*What is asked:* According to the page extract on music podcasting, how many episodes must a podcast have produced before it can join the Association of Music Podcasting?

*Page extract:*
'''
Host of  the PC Podcast, featuring eclectic music from around the world: http://pcpodcast.blogsome.com and

The Dub Zone, featuring the very best dub reggae: http://thedubzone.blogsome.com and

PCP{2}, a deeper look into the musical genres explored in PC Podcast: http://pcp2.blogsome.com

 

Plus he is the co-host of

Made In The UK, featuring some of the very best UK music, for the world: http://madeintheukshow.co.uk

AMPed, the weekly digest of the Association of Music Podcasting at: http://musicpodcasting.org

Q: How can a podcaster become a part of Association of Music Podcasting (AMP)?

 

Firstly, you need to have produced at least 5 episodes of your podcast. We want to make sure you don’t “podfade” after your first couple of episodes.  Secondly, all of the music must be podsafe. AMP is about the music that doesn’t get airplay on mainstream radio. Unless artists have specifically made some of their music podsafe, we can’t play it.  We also charge a small membership fee, which helps with hosting and other activities.

 

Most importantly you need to be good at podcasting. Before becoming a member, your podcast will be peer reviewed. We take into consideration the podcaster’s passion about their music, their broadcasting style, the quality of their broadcasting equipment, the quality of the music they play and even the sample rate they create the podcast at.  Not everyone makes the grade.
'''
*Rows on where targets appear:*
'''
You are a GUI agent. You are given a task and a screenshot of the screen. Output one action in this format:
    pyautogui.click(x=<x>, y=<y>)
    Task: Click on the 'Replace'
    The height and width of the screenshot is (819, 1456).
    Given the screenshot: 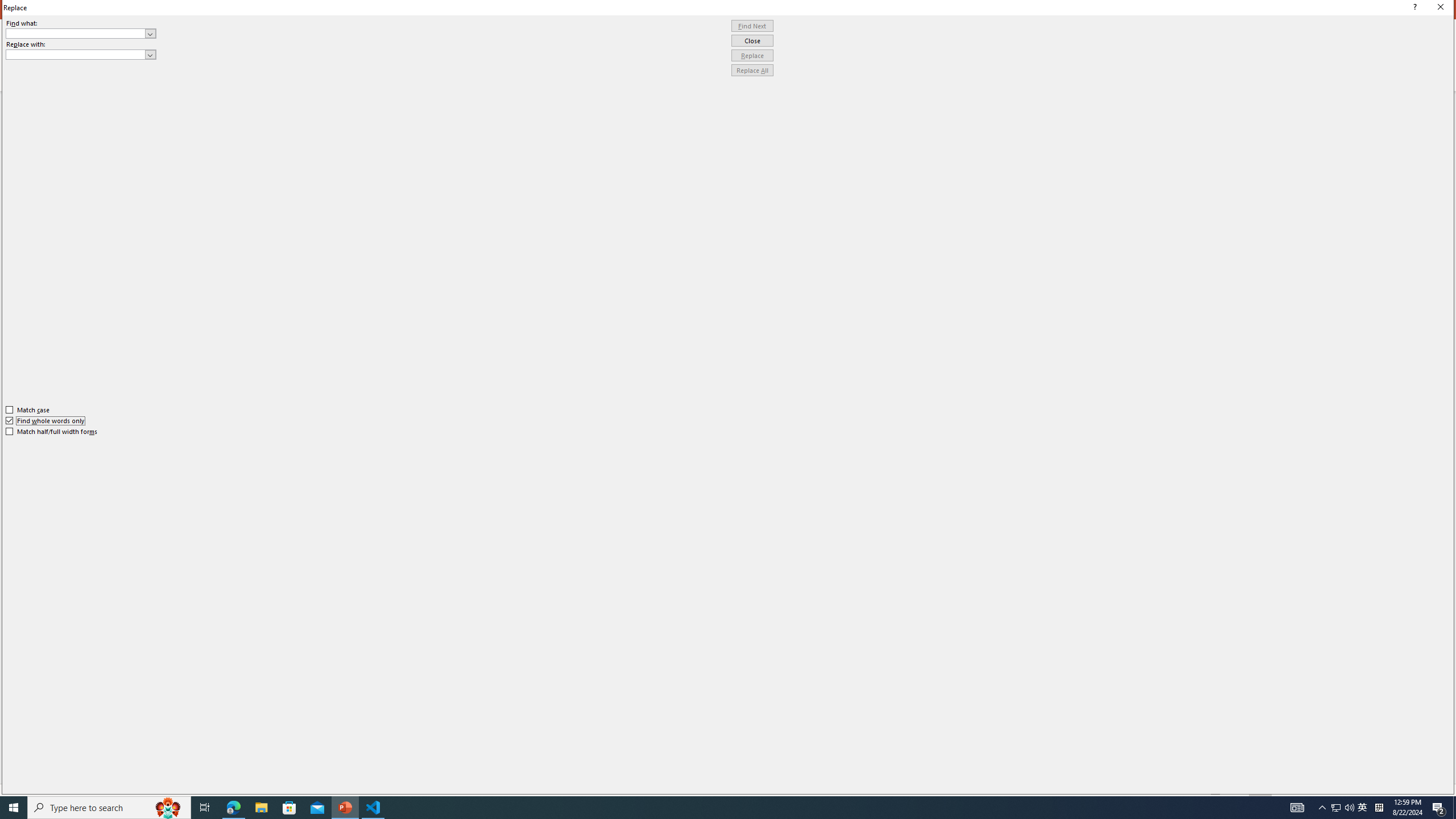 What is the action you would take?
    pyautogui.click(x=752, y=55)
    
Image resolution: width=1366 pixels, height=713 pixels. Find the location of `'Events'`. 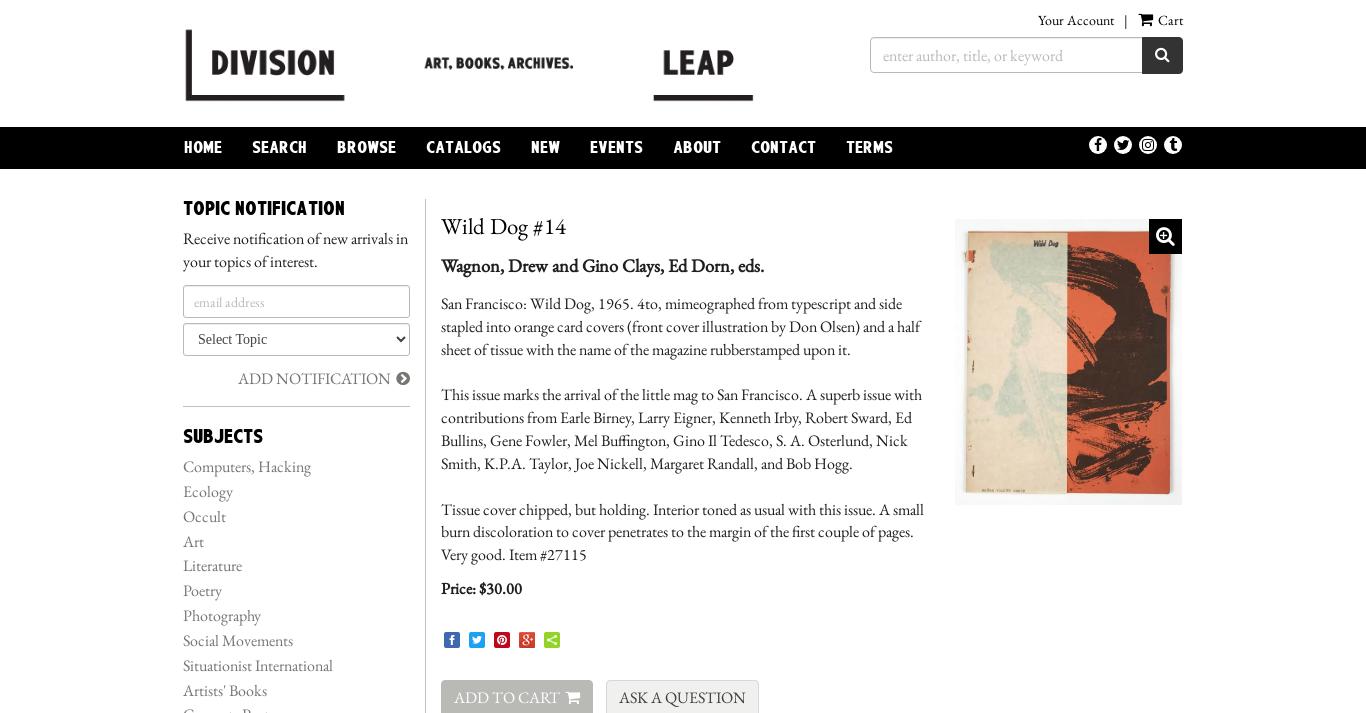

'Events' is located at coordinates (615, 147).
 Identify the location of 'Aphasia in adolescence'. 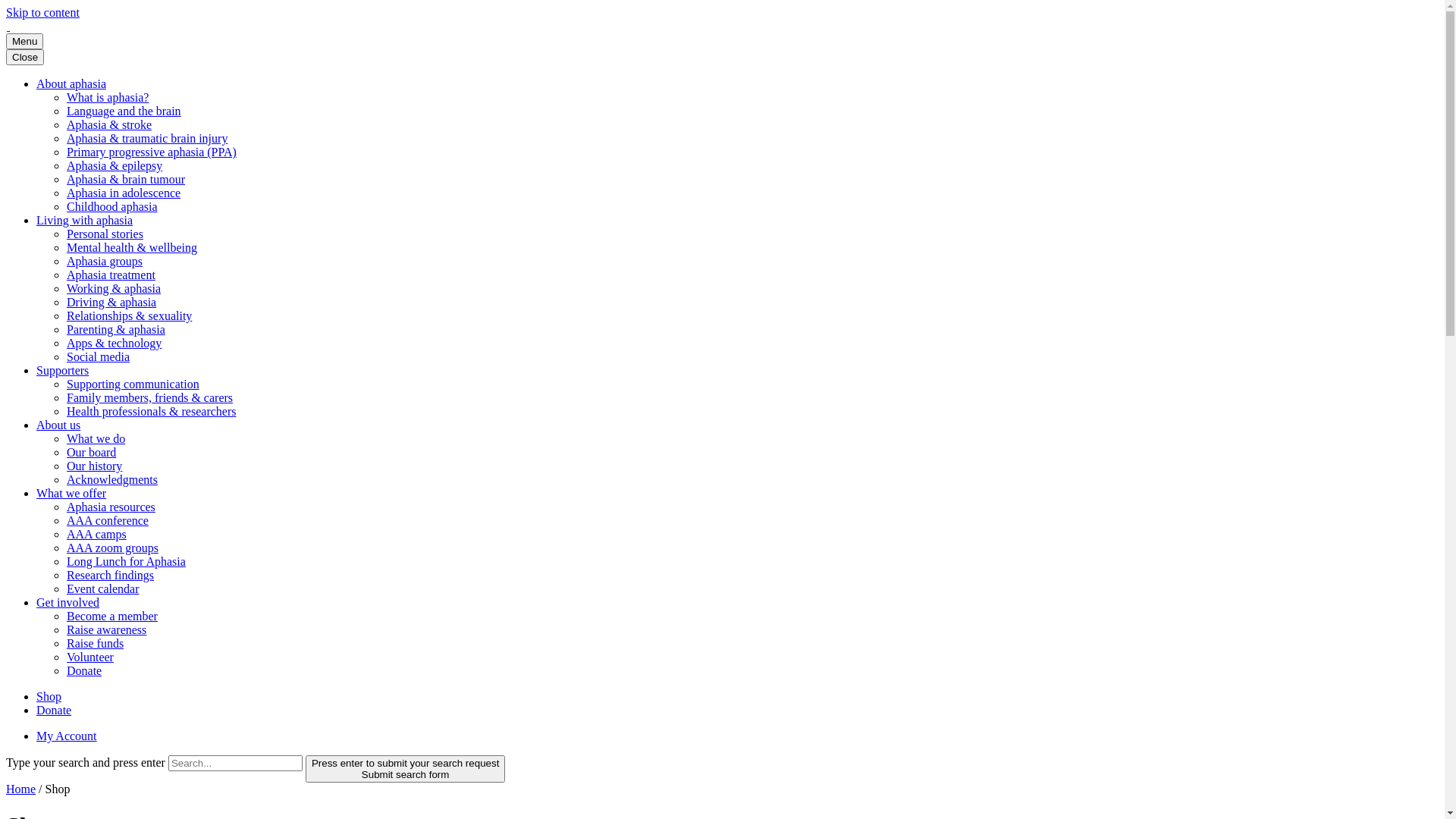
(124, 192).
'''
*Solution:* At least 5 episodes.